Real-life AWS infrastructure cost optimization strategy
How we keep a good Amazon Web Services billing hygiene at Teads
AWS recently announced its new per second billing for its EC2 instances and EBS volumes. This is perfect timing to talk about cost optimization. After a short intro we will guide you through some real world examples and best practices that we use at Teads to optimize our infrastructure costs.
The cloud computing opportunity and its traps
One of the advantages of cloud computing is its ability to fit the infrastructure to your needs, you only pay for what you really use. That is how most hyper growth startups have managed their incredible ascents.
Most companies migrating to the cloud embrace the “lift & shift” strategy, replicating what was once on premises.
You most likely won’t save a penny with this first step.
Main reasons being:
- Your applications do not support elasticity yet,
- Your applications rely on complex backend you need to migrate with (RabbitMQ, Cassandra, Galera clusters, etc.),
- Your code relies on being executed in a known network environment and most likely uses NFS as distributed storage mechanism.

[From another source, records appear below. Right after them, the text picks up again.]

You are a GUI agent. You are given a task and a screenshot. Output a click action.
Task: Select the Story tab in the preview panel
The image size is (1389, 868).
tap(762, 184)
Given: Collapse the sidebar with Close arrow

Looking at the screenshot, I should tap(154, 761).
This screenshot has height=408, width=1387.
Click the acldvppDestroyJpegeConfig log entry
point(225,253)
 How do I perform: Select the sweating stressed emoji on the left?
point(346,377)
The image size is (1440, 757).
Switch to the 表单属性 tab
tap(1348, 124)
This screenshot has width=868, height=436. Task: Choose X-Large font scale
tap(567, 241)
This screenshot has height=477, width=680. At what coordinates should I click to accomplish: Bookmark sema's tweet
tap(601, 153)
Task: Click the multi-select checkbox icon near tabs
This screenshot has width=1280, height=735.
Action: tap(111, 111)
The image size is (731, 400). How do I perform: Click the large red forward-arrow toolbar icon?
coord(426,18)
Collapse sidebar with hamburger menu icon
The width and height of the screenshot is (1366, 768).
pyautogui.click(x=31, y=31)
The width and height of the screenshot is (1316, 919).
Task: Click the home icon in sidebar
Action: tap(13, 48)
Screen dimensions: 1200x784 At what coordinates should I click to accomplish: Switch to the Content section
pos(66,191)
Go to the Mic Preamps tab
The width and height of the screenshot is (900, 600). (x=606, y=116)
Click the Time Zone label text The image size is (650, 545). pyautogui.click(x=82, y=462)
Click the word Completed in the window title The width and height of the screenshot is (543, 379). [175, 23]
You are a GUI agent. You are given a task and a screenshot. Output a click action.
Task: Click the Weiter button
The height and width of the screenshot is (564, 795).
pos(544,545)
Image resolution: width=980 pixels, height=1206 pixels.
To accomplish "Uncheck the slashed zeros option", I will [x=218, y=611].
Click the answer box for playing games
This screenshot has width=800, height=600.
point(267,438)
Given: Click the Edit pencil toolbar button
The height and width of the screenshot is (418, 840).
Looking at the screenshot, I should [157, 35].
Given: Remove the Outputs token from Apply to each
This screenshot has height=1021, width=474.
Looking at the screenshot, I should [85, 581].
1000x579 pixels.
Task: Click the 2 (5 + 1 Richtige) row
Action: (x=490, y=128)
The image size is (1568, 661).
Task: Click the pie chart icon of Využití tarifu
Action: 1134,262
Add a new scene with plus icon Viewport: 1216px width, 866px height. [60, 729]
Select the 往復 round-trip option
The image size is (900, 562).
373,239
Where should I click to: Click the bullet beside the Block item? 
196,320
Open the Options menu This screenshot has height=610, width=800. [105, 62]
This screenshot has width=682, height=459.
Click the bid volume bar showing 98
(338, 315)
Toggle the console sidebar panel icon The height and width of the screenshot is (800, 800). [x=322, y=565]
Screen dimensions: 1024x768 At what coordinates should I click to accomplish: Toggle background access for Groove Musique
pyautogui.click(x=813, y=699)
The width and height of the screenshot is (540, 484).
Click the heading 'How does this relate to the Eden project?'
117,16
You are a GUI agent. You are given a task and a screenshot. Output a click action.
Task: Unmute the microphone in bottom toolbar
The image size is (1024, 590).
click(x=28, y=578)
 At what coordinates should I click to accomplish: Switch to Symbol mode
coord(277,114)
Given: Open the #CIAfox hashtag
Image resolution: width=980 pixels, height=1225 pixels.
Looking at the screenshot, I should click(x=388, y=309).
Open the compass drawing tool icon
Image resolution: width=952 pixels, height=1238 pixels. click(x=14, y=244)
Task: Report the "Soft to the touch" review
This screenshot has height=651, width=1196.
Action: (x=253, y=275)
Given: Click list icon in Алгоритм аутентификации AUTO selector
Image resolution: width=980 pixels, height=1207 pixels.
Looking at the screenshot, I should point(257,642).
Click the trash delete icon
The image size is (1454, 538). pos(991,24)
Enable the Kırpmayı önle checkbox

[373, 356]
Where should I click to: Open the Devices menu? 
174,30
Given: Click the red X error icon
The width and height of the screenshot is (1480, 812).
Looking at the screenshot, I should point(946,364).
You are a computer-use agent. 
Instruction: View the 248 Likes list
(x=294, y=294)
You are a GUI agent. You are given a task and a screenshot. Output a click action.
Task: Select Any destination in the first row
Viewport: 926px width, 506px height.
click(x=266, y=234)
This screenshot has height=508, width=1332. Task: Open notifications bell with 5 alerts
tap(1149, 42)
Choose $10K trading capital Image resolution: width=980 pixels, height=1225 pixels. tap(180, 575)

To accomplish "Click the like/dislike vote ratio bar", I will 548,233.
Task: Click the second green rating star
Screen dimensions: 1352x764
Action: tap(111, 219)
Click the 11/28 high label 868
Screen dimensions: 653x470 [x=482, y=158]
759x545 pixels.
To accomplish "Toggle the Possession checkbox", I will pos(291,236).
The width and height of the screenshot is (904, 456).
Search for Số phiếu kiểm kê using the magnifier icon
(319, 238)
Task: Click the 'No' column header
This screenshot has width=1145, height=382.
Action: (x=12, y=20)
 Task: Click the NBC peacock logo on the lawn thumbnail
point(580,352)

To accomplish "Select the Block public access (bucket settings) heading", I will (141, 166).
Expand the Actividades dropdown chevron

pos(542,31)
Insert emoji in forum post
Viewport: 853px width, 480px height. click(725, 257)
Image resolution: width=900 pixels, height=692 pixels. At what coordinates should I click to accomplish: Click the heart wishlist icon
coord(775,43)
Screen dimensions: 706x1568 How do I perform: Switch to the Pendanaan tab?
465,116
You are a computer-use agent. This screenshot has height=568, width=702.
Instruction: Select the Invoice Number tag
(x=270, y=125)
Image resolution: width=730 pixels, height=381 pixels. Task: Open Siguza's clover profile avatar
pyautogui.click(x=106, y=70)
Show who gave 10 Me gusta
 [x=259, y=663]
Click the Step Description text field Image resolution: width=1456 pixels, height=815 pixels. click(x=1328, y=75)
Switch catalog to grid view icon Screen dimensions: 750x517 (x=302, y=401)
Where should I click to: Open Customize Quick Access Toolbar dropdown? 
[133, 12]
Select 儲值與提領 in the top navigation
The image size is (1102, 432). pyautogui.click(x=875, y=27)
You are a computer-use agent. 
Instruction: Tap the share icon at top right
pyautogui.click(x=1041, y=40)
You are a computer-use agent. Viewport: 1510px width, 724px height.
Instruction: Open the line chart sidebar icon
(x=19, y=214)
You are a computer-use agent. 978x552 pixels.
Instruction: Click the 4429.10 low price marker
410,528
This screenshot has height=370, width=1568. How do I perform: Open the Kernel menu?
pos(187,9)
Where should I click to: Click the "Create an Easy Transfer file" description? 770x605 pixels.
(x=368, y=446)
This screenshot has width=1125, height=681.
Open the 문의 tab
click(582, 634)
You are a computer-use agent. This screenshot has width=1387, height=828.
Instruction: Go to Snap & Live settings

Once in the cloud, you need to “cloudify” your infrastructure.
Then, and only then, will you have access to virtually infinite computing power and storage.
Watch out, this apparent freedom can lead to very serious drifts: over provisioning, under optimizing your code or even forgetting to “turn off the lights” by letting that small PoC run more than necessary using that very nice r3.8xlarge instance.
Essentially, you have just replaced your need for capacity planning by a need for cost monitoring and optimization.
The dark side of cloud computing
At Teads we were “born in the cloud” and we are very happy about it.
One of our biggest pain today with our cloud providers is the complexity of their pricing.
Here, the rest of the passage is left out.